E’ in programma domenica 7 luglio la commemorazione dell’ottantesimo anniversario dell’incendio di Cevo, uno dei momenti più drammatici della Resistenza in Valle Camonica. Alla ricorrenza è stato dato un titolo particolarmente significativo: “Resistenza. Costituzione”.

 

I fascisti diedero fuoco a 150 case

Il 3 Luglio del 1944 a Cevo si stavano preparando i funerali del giovane partigiano Luigi Monella della 54esima Brigata Garibaldi, ucciso due giorni prima durante uno scontro a fuoco con un presidio fascista: nella sparatoria morirono anche tre militari, due rimasero feriti mentre gli altri si diedero alla fuga. La rappresaglia della Guardia Nazionale Repubblicana di stanza a Breno scattò proprio il giorno del funerale. Dopo ore di scontri i fascisti, più numerosi e meglio attrezzati, riuscirono ad avere la meglio. Entrati a Cevo iniziarono ad attaccare ogni casa con lanciafiamme e bombe incendiarie. Furono distrutte centocinquanta abitazioni. Alcune case furono incendiate anche a Saviore e molte furono depredate.

 

La commemorazione

Domenica 7 luglio il programma della commemorazione prevede il ritrovo alle 9,30 nel Piazzale Belvedere di Cevo da dove muoverà il corteo con la deposizione di corone al monumento dei Caduti, in piazzetta della Memoria, piazza Alpini e al monumento della Resistenza.
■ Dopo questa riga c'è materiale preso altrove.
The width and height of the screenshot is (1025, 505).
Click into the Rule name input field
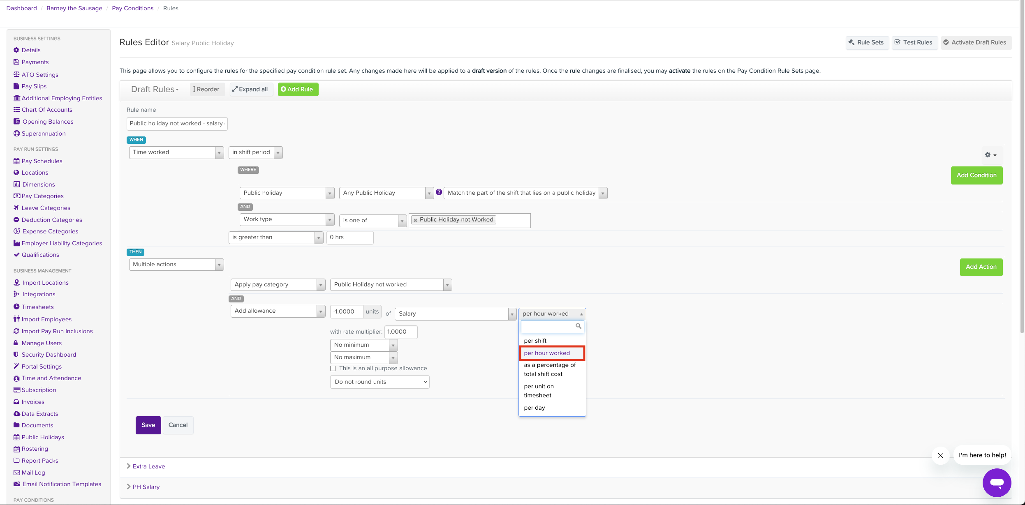[177, 124]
Prenderanno poi la parola il sindaco di Cevo, Simone Bresadola e il rappresentante delle associazioni partigiane; seguirà l’orazione ufficiale dell’ex segretario nazionale Spi Ivan Pedretti. La celebrazione della Messa concluderà la mattinata.

 

Serata teatrale (venerdì 5 luglio)
in preparazione della giornata commemorativa 

Nell’ambito delle iniziative per l’ottantesimo rientra anche una speciale rappresentazione teatrale (venerdì 5 luglio, ore 21, Teatro Comunale Pineta): “L’idea di Sandro – Ritratto del giovane Sandro Pertini”. A metterla in scena è la compagnia Stradestorie che lo presenta con le parole che il Presidente Mattarella dedicò al predecessore: “Nella memoria della gente che lo ha conosciuto e nei fatti da esso compiuti in vita in qualità di antifascista, di combattente per la Libertà e di Presidente della Repubblica, si evidenziano con orgoglio le sue qualità umane, morali e politiche. A lui il popolo italiano deve molto e tutt’ora costituisce un esempio di dedizione, generosità, di coraggio per le giovani generazioni”.

 

Il sostegno di CISL e Fnp

Come sempre le iniziative per l’anniversario dell’incendio di Cevo sono sostenute anche dalla CISL e dalla Fnp provinciale insieme alle altre organizzazioni sindacali; rilevante è il ruolo organizzativo del Museo della Resistenza Valsaviore che ha sede proprio a Cevo e che domenica sarà aperto dalle 10 alle 12 e dalle 14,30 alle 18,30.